High resolution optical microprobe investigation of surface grinding stresses in Al2O3 and Al2O3/SiC nanocomposites

It has previously been suggested that Al2O3/SiC nanocomposites develop higher surface residual stresses than Al2O3 on grinding and polishing. In this work, high spatial resolution measurements of residual stresses in ground surfaces of alumina and nanocomposites were made by Cr3+ fluorescence microspectroscopy. The residual stresses from grinding were highly inhomogeneous in alumina and 2 vol.% SiC nanocomposites, with stresses ranging from ∼ −2 GPa within the plastically deformed surface layers to ∼ +0.8 GPa in the material beneath them.
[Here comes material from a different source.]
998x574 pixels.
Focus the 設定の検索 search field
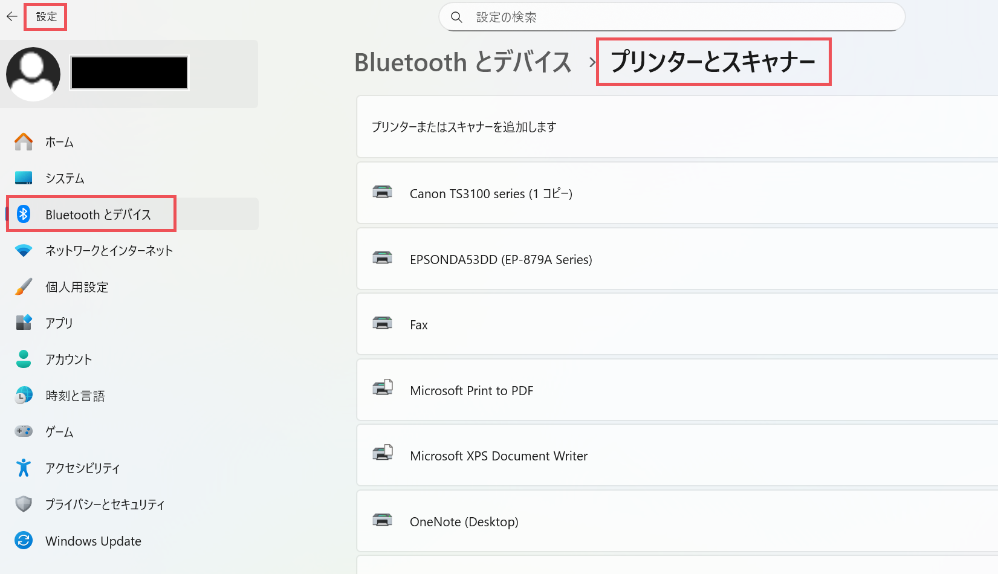point(683,18)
Out of plane tensile stresses were also present. The stresses were much more uniform in 5 and 10 vol% SiC nanocomposites; no significant tensile stresses were present and the compressive stresses in the surface were ∼ −2.7 GPa. The depth and extent of plastic deformation were similar in all the materials (depth ∼ 0.7–0.85 μm); the greater uniformity and compressive stress in the nanocomposites with 5 and 10 vol% SiC was primarily a consequence of the lack of surface fracture and pullout during grinding. The results help to explain the improved strength and resistance to severe wear of the nanocomposites.